> **JOB**:
Reproduce each of the rows below word for word, in the same order and with the same line breaks.

> **RECORDS SUPPLIED**:

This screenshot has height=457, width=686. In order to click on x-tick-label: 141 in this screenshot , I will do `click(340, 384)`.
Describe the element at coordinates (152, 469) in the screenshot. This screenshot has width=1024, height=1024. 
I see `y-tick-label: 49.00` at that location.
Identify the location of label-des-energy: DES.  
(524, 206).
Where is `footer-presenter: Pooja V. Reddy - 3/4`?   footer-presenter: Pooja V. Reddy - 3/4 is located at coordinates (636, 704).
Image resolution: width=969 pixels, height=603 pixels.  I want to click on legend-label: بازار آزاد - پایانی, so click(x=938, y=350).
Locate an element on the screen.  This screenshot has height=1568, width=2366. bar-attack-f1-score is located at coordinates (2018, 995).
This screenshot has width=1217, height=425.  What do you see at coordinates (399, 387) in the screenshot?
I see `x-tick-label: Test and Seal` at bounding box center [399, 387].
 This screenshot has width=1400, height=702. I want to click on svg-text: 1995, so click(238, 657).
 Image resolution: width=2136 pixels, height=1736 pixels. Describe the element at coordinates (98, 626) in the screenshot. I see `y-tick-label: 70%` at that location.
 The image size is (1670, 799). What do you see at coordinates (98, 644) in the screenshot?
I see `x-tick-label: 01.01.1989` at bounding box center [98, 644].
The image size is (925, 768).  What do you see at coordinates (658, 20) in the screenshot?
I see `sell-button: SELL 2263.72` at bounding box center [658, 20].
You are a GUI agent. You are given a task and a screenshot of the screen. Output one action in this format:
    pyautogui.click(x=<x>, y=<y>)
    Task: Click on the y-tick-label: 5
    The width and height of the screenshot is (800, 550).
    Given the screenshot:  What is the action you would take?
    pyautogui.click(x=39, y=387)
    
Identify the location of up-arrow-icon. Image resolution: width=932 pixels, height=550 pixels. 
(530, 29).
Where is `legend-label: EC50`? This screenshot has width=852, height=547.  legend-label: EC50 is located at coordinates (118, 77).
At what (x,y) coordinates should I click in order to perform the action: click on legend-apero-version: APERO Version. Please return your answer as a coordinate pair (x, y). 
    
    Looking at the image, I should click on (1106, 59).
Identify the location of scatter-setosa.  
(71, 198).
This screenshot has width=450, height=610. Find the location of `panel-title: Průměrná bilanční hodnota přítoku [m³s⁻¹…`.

> **OUTPUT BELOW**:
This screenshot has height=457, width=686. In order to click on x-tick-label: 141 in this screenshot , I will do `click(340, 384)`.
Describe the element at coordinates (152, 469) in the screenshot. This screenshot has width=1024, height=1024. 
I see `y-tick-label: 49.00` at that location.
Identify the location of label-des-energy: DES.  
(524, 206).
Where is `footer-presenter: Pooja V. Reddy - 3/4`?   footer-presenter: Pooja V. Reddy - 3/4 is located at coordinates (636, 704).
Image resolution: width=969 pixels, height=603 pixels.  I want to click on legend-label: بازار آزاد - پایانی, so click(x=938, y=350).
Locate an element on the screen.  This screenshot has height=1568, width=2366. bar-attack-f1-score is located at coordinates (2018, 995).
This screenshot has width=1217, height=425.  What do you see at coordinates (399, 387) in the screenshot?
I see `x-tick-label: Test and Seal` at bounding box center [399, 387].
 This screenshot has width=1400, height=702. I want to click on svg-text: 1995, so click(238, 657).
 Image resolution: width=2136 pixels, height=1736 pixels. Describe the element at coordinates (98, 626) in the screenshot. I see `y-tick-label: 70%` at that location.
 The image size is (1670, 799). What do you see at coordinates (98, 644) in the screenshot?
I see `x-tick-label: 01.01.1989` at bounding box center [98, 644].
The image size is (925, 768).  What do you see at coordinates (658, 20) in the screenshot?
I see `sell-button: SELL 2263.72` at bounding box center [658, 20].
You are a GUI agent. You are given a task and a screenshot of the screen. Output one action in this format:
    pyautogui.click(x=<x>, y=<y>)
    Task: Click on the y-tick-label: 5
    The width and height of the screenshot is (800, 550).
    Given the screenshot:  What is the action you would take?
    pyautogui.click(x=39, y=387)
    
Identify the location of up-arrow-icon. Image resolution: width=932 pixels, height=550 pixels. 
(530, 29).
Where is `legend-label: EC50`? This screenshot has width=852, height=547.  legend-label: EC50 is located at coordinates (118, 77).
At what (x,y) coordinates should I click in order to perform the action: click on legend-apero-version: APERO Version. Please return your answer as a coordinate pair (x, y). 
    
    Looking at the image, I should click on (1106, 59).
Identify the location of scatter-setosa.  
(71, 198).
This screenshot has width=450, height=610. Find the location of `panel-title: Průměrná bilanční hodnota přítoku [m³s⁻¹…`.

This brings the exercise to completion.